As suggested before, try OpenVPN in udp mode.
For faster response, reduce the size of the receive and transmit buffers, and disable compression.
As for the real addresses of connecting machines on the target machine, you will need to ensure that packets are returned back to the VPN tunnel on the side of the target machine behind NAT. And for this you will need to use the default gateway towards the tunnel or static routes (if you know the addresses of incoming clients)
Further, on the side of the VPN server with a public IP where the clients connect, you will need to configure port forwarding (DNAT) to the vpn interface address of the target machine. Then the packets coming to the target machine will have the real ip of the visitor.
I have no experience with Wireguard, but for some reason it seems that you just need to correctly configure DNAT on the VPN server and default routing on the target machine and you will get real client addresses on the target machine.

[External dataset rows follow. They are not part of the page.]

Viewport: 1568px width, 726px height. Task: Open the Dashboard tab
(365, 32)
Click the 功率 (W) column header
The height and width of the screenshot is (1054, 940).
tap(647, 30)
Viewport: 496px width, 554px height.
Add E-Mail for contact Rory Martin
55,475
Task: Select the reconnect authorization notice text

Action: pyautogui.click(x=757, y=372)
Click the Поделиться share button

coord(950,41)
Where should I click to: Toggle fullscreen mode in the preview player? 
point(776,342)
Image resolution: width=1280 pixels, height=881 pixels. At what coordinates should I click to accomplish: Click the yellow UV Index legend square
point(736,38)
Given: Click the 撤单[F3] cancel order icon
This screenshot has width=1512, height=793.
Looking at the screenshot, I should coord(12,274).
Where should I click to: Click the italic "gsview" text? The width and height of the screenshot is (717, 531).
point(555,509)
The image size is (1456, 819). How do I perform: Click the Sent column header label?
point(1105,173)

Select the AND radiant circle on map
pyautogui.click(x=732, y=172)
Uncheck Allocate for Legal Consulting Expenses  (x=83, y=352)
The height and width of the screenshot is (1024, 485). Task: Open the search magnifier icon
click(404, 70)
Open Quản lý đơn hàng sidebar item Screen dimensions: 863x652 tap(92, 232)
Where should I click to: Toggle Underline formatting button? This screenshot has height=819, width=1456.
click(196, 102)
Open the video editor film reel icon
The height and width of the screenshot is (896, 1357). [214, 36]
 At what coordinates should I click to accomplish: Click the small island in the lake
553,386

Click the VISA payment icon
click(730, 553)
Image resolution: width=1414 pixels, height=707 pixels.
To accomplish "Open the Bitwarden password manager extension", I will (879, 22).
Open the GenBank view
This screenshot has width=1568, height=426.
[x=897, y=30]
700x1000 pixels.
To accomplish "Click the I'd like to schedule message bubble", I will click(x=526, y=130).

SSH also has tunneling (VPN). And then at both ends we set up such rules for port 3389 so that the packets go exactly through this new tunnel in both directions, and the addresses are broadcast at the right moments. For UDP on VPS side DNAT, on home network side SNAT

Instead of an SSH tunnel, use a VPN (such as OpenVPN) with static IP assignment per user. Also connect the end resource through the VPN tunnel.
This
is faster
- at the VPN level, you can limit the user by IP
- at the end resource level, you can differentiate by IP that the VPN assigns (that is, actually by users).

My provider (cheap) does double-NAT , so it’s unrealistic to get through for a bureaucratic reason. You need to dig from the inside - it always wins. Where and how to dig? depends only on you.